Increasing use of interconnected digital technologies has driven up cybersecurity threats worldwide, including in the Middle East and North Africa (MENA) region. But there’s an even bigger concern facing the industry—a workforce that’s not growing quickly enough to handle a threat landscape that continues to expand in scale and complexity. To effectively address today’s cyber risks, governments and enterprises must have a workforce that is equipped to prevent, identify, and respond to more and more frequent attacks.
Enter MENA millennials—a bright, talented, and motivated segment of the population ready to join the future cybersecurity profession, which is facing a current gap of 2.9 million qualified workers around the globe. Engaging MENA millennials through better preparation across various levels, including government, employers, and academia, to establish a well-equipped and skilled cybersecurity workforce is a direct means to protect national security, business operations, information, brands, and finances. Below are top recommendations to build a robust cybersecurity workforce capacity in the region:
Create a local cybersecurity corps with a scholarship program
MENA governments can build a robust government cybersecurity corps of nationals that can be more readily trusted with sensitive data. This corps should be recruited early in school to be given the proper exposure to such opportunities at an early age, and then incentivized with education scholarships and selective government cybersecurity opportunities when they come of age. Government scholarship programs can be effective at attracting skilled cybersecurity talent for a broad range of cybersecurity roles.
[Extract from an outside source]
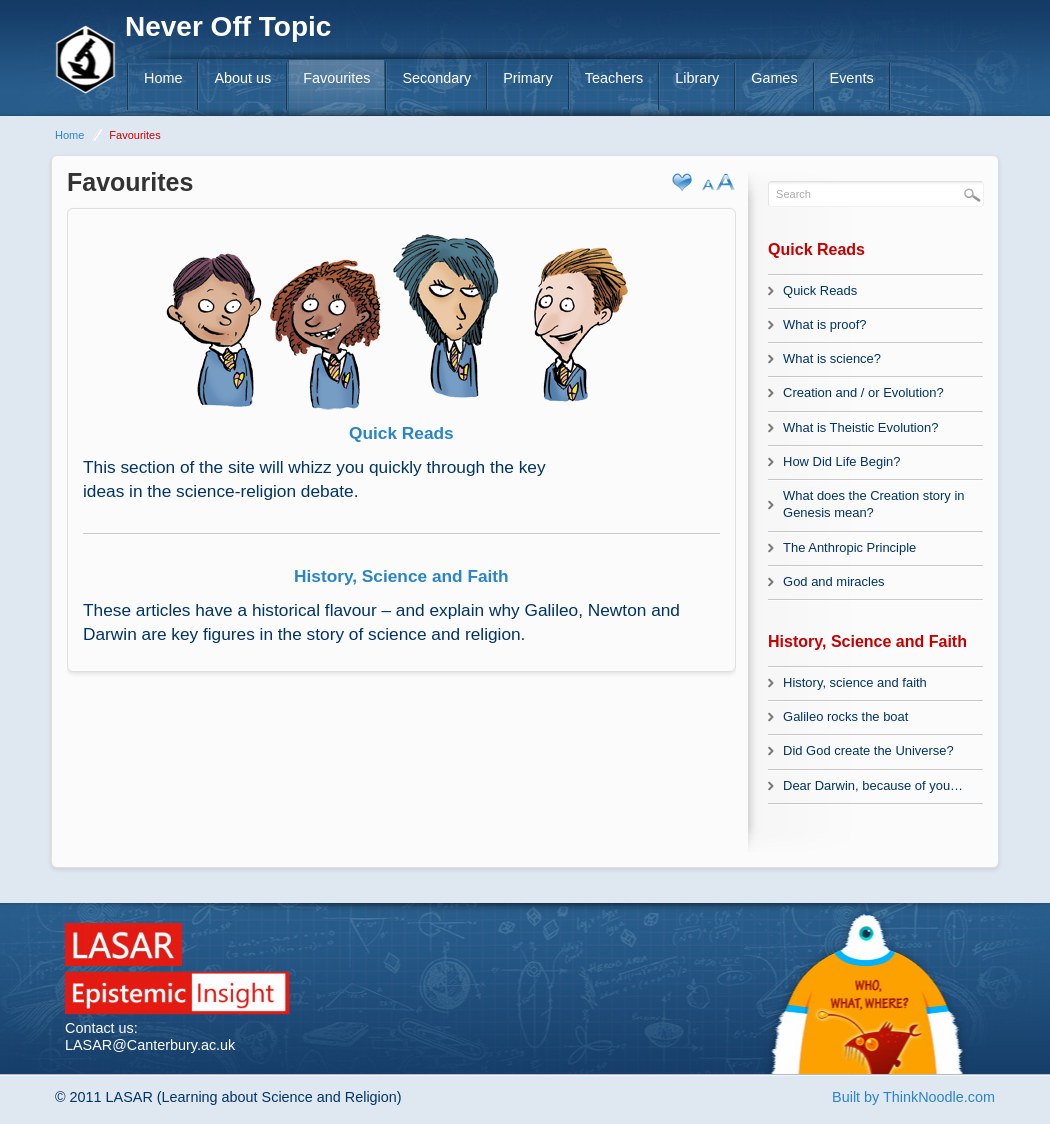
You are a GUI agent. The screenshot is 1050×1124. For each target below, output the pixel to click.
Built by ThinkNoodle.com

Adopt a "hire-then-train" policy
While millennials are often thought of as tech-savvy, very few report receiving adequate technical skills or cybersecurity knowledge (e.g., security architecture, incident triage) in formal education programs. Consequently, organizations should adopt a "hire-then-train” strategy. They should offer benefits for employees to obtain advanced technical certifications after they have been hired. These training programs should also reflect the need for cybersecurity functions to be fulfilled by teams with diverse skill sets and should be coupled with efforts to grow junior employees through apprenticeship, formal on-the-job shadowing, and monitored performance that provides real-time feedback as they carry out their job duties.
Offer experiential cybersecurity learning
Schools must not only embed cybersecurity into the classroom but also offer students experiential cybersecurity learning programs. This can be offered through lab simulations, cyber ranges to exercise red/blue team scenarios, or cybersecurity competitions. An example is the UK CyberFirst Girls Competition, which provides a fun but challenging environment to inspire the next generation of women to consider a career in cybersecurity. In 2019, more than 3,000 teams from nearly 850 schools participated. Each team is guided by a mentor, often a teacher, through a set of competitive activities across the areas of cybersecurity, coding, and computer networking. There should also be opportunities to practice applying skills with cybersecurity employers. One such program would integrate co-op internships into a school’s cybersecurity curriculum where students would alternate semesters of academic study with semesters of employment with a cybersecurity employer, thus gaining guided instruction and mentorship from both an academic advisor at the school and a mentor or manager in the workplace.
With the need for robust cybersecurity—and the skilled professionals who can deliver it—only growing, there is clearly much work to be done in expanding the workforce. To ensure that they’re prepared for whatever threats to future may hold, MENA governments, businesses, schools, and other organizations must act now to make the investments necessary to bring more millennials into this increasingly important field.